In this book MM (I am not going to spell his name every time) examines his life. I finished the book this morning and it turned out to be the perfect book for a difficult time in my life.

Before you laugh you have two choices - take my word as gospel or buy the book. Period.

The man is a thinker. He constantly evaluates his life and if he is not happy or fulfilled he steps back. He has done it over and over again and course corrected every time. He has built up a storehouse of approaches/thoughts/inspirational quotes/advice and wisdom. The book is based on a diary he kept for 35 years. He took some time to go back and reread it and analyze it relative to different periods and ages in his life. 

The biggest thing I took away from the book is that he attacks life. He is an active participant in it. When he makes a decision to change things he throws himself into it body and soul. He takes hits and makes mistakes but he learns from them. And then he moves left or right or up or down.

Time and time again when I read about something he did or read one of his philosophies or read some of the thoughts he has recorded I would put the book down and exhale in amazement. At the way his mind works and at the potential for me to apply his approach to my current situation.

Point 2:

I have been listening to a lot of U2 lately. Theirs is the perfect music for a difficult time in my life.

I feel a lot of their music is like gospel music translated into rock 'n roll. Inspirational, emotional, uplifting, truthful and personal. I lose myself in the words. And the music is magic.

The music is hitting me much differently than it has in the past. And there is an obvious reason for that.

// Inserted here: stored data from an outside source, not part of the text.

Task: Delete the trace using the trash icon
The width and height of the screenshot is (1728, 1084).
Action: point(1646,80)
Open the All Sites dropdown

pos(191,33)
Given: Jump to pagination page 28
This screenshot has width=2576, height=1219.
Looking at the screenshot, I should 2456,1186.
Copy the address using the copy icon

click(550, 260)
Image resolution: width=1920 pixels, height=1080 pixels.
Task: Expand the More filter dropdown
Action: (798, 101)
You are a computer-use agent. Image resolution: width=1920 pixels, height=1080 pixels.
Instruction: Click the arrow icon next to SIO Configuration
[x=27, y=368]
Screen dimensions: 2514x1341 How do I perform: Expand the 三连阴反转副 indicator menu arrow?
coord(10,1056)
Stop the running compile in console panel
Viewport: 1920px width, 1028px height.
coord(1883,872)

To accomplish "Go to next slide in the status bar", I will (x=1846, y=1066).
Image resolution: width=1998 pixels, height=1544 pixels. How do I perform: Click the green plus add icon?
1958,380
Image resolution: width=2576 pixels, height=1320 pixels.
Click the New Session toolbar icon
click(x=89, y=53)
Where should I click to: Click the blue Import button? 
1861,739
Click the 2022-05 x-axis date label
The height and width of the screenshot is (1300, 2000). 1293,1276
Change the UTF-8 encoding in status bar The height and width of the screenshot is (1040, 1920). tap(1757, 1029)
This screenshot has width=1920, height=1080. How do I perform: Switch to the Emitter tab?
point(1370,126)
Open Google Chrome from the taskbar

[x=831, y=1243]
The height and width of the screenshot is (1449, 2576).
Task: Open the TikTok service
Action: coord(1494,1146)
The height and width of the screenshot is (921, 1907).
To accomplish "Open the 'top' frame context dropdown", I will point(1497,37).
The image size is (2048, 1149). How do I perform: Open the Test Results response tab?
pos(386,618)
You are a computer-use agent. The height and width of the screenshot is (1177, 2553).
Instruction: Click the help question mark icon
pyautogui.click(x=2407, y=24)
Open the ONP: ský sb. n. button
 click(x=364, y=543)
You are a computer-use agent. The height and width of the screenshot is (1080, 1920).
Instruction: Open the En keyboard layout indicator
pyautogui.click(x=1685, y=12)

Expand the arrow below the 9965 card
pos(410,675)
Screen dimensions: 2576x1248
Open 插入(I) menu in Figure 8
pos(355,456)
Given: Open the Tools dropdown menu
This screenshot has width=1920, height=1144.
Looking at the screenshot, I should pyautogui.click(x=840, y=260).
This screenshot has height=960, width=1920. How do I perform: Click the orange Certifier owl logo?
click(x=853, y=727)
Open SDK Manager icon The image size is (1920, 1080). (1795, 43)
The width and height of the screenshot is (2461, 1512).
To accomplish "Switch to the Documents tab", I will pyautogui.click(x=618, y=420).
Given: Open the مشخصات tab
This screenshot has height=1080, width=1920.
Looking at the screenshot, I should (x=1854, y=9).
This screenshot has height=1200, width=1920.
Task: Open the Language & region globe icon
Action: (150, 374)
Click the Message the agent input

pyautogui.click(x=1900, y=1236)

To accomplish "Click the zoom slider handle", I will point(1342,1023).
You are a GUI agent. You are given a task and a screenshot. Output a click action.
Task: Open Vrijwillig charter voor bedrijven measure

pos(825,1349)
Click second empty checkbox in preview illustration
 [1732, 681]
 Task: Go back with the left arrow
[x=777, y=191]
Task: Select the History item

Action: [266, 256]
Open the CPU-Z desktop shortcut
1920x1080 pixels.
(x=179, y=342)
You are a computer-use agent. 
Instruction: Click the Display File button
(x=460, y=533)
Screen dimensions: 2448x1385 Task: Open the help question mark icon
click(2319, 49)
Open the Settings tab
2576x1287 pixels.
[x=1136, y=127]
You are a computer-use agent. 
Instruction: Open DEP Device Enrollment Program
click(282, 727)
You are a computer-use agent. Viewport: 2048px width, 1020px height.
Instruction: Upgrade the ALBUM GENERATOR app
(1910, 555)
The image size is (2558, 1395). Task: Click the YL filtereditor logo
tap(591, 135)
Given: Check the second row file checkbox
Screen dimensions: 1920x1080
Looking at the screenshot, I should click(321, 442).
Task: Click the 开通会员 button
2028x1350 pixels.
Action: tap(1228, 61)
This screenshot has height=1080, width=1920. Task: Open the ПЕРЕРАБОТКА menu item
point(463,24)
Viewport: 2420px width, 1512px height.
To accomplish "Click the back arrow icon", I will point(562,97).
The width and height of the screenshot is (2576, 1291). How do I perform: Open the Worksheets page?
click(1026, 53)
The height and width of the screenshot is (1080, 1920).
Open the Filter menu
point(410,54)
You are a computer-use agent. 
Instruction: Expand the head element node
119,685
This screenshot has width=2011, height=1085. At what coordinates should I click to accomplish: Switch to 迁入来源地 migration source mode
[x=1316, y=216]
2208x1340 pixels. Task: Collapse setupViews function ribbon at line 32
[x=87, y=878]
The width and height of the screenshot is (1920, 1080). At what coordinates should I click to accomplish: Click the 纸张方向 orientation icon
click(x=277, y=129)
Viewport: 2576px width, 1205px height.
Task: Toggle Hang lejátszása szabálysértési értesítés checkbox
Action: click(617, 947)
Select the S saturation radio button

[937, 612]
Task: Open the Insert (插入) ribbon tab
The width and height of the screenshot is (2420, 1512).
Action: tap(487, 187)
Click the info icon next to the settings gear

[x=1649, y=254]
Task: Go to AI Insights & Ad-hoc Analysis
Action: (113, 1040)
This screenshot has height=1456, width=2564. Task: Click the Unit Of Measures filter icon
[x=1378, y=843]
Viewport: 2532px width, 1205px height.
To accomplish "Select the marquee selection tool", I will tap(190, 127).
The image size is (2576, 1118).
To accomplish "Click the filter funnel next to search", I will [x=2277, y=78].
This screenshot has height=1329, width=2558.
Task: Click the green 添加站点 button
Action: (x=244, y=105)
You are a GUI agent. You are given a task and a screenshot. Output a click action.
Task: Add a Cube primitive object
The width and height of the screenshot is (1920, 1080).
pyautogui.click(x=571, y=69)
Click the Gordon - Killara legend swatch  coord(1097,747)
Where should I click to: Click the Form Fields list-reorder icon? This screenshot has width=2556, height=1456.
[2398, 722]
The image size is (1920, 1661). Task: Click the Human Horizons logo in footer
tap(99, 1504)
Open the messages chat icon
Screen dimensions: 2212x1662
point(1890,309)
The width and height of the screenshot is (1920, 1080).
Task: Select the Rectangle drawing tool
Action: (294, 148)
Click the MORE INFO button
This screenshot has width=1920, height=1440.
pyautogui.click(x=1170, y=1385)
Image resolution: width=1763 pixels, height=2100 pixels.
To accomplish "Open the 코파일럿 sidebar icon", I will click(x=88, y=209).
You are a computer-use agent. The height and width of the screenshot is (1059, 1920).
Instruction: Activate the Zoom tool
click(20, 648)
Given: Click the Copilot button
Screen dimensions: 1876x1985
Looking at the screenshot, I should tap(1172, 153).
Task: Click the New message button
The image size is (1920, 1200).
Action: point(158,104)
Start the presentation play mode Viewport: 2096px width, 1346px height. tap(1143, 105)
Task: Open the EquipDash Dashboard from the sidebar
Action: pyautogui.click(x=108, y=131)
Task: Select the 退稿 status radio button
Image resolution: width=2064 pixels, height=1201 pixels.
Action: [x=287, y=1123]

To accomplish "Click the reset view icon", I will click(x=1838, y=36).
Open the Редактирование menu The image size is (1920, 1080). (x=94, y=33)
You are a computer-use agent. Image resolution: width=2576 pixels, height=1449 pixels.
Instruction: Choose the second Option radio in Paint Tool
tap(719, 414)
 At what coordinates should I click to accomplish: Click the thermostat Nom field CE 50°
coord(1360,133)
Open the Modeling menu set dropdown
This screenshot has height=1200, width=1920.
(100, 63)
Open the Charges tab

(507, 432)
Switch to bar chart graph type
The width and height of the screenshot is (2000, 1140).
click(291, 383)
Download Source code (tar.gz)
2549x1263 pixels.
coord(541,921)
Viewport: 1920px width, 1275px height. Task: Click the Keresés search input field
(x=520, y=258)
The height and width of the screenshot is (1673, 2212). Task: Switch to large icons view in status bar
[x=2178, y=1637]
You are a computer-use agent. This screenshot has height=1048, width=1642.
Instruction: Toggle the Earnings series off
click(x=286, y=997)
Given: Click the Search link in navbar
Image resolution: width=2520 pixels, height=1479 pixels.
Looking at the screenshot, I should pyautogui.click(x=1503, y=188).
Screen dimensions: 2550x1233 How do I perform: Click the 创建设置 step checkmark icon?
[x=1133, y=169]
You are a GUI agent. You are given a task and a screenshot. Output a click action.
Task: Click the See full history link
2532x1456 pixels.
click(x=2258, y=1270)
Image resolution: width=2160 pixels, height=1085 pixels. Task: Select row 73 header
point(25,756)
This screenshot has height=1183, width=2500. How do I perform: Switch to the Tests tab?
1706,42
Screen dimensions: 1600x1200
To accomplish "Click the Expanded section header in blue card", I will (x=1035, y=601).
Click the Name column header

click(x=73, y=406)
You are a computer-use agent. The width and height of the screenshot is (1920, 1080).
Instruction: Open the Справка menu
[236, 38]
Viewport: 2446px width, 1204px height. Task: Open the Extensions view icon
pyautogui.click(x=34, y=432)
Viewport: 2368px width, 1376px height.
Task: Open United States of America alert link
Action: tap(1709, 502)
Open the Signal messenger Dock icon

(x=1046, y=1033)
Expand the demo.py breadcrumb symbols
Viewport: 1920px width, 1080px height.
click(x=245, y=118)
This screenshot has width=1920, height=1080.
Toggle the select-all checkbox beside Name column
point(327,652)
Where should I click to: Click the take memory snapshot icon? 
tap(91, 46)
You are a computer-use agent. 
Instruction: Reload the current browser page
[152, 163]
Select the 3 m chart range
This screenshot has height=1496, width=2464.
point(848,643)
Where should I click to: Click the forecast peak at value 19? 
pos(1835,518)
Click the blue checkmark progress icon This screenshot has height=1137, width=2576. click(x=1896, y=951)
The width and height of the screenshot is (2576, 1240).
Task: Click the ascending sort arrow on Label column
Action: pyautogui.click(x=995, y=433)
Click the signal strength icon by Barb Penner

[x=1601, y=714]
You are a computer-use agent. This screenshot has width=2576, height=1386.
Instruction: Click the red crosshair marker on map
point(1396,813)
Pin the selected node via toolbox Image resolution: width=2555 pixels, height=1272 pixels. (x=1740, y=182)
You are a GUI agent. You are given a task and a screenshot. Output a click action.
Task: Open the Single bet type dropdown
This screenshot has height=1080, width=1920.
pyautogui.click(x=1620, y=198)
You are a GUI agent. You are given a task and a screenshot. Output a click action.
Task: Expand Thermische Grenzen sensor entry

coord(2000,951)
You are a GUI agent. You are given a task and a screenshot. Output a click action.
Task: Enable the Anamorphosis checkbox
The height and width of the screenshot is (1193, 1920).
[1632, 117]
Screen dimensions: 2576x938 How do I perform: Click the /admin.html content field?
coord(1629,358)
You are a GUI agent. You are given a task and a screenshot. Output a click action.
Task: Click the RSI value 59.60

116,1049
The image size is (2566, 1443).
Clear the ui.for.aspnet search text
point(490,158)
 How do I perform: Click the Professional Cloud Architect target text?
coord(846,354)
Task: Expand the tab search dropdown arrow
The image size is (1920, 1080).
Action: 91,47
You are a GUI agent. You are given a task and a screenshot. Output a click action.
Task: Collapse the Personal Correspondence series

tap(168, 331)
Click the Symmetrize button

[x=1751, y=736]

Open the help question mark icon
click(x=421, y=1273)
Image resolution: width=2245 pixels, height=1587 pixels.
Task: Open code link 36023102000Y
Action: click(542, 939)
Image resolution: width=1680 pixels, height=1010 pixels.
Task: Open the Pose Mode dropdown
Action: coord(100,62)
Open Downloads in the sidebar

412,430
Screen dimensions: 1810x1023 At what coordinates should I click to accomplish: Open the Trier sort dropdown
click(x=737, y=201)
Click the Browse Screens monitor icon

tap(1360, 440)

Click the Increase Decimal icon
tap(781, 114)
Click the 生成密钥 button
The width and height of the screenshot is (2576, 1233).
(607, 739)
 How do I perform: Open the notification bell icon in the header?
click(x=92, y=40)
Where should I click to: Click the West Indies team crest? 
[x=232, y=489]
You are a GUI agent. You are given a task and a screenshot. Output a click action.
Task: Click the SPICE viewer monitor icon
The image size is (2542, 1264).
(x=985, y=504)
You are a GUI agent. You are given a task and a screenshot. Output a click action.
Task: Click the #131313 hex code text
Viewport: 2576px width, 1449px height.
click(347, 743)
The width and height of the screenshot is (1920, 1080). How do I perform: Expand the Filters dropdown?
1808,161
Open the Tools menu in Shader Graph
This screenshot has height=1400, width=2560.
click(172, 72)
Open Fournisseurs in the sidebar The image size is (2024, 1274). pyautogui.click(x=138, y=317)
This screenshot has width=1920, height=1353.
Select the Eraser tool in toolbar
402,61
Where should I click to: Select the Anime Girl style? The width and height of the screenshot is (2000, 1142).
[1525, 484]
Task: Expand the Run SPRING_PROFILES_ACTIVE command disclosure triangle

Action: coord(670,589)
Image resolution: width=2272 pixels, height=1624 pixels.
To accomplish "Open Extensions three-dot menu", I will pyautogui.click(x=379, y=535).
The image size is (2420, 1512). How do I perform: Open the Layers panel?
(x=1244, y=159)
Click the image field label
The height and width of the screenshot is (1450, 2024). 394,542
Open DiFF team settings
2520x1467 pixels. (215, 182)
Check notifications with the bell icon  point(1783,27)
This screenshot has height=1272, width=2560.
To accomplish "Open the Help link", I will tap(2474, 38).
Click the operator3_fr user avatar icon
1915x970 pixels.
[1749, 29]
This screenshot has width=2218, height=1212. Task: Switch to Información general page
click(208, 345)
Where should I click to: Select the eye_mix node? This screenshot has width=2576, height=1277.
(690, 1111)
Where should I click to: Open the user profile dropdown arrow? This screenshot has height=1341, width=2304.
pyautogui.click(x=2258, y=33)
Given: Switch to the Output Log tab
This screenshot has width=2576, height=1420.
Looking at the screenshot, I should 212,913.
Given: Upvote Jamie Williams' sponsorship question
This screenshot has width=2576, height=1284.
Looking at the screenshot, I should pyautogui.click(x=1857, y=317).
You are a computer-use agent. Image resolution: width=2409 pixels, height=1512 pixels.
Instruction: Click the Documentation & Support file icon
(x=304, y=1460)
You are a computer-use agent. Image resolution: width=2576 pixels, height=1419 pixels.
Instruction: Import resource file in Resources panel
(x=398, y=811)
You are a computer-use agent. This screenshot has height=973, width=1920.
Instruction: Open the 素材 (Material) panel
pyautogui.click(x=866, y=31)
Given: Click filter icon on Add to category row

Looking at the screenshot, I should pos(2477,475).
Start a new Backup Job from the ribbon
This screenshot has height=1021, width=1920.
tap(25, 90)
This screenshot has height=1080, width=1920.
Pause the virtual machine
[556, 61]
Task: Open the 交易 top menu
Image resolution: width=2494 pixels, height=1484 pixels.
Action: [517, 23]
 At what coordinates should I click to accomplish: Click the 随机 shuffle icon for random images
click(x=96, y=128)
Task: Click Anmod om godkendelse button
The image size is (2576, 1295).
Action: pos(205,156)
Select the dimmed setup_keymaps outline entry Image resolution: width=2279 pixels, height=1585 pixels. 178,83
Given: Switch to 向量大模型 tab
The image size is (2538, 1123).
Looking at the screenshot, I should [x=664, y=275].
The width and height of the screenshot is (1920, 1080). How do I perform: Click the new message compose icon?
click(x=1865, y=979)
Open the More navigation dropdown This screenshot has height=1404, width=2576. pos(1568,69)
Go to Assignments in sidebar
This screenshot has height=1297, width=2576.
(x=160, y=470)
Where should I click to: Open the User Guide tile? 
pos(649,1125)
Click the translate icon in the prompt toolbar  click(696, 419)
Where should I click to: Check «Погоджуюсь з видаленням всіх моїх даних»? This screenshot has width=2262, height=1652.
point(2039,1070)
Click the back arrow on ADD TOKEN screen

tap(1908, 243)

These are thoughtful, introspective guys. Especially Bono. The man can be annoying but I love his commitment to passionate expression. He is the epitomy of a creative spirit.

On their station on Sirius XM they pay homage to the people who inspired them. Bono reads "Love Letters" to those people. Sometimes I roll my eyes at his over the top verbiage, but invariably he words something in a way that knocks me down. I am a lover of words. So is he.

And U2 gave me John O'Donahue. Irish poet. Whose words I am consuming voraciously. I just bought a book of his poetry which will arrive this week. Cannot wait to get my hands on it.

THE POINT:

The next 4 months will probably be the toughest of my life. The most stressful. The most consequential.

I don't know what to expect. I won't know until I am actually experiencing it. I have been reading up on all this, but besides educating me it scares the hell out of me. Side effects, man. "This shit could happen to you........."

Some of it will, some of it won't. But the possibilities are overwhelming.

I start hormone therapy on Tuesday. There are definite side effects from that. I will have to wait and see and then deal with it. That's a 2 month sentence.

Then radiation. For 9 weeks. Dr. Feelgood downplayed the side effects - I don't believe him. But I hope he's right.

Started exercising for real this weekend. Went food shopping and we went heavily low carb. My plan is to throw myself into this like McConaughey would. I am going to hit the ground running on Tuesday and hope for the best. And when I am driving home from hormone therapy and radiation treatments I will be blasting U2 on my radio.

Don't know where this is going to lead. Could be the beginning of some nasty stuff. Maybe they can't cure the cancer. Maybe I am in for a long stretch of misery.

Could be I come out of this with a smile. Step into a vaccinated world in health and happiness. That would be fucking amazing. Talk about party time! Here's hoping.

Right now I am nervous. Nervous because the only thing in my head is theories and hypotheses and maybes. Tuesday it will begin to be real.

I intend to summon all the strength that I have. Physically and mentally. But that might not be enough.

But I have Matthew McConaughey's words and U2's music in my back pocket. For support. For inspiration.

I know that sounds ridiculous. But it is real to me. Very real.

There is something going on here spiritually and I am going to grab onto it with ferocious intent.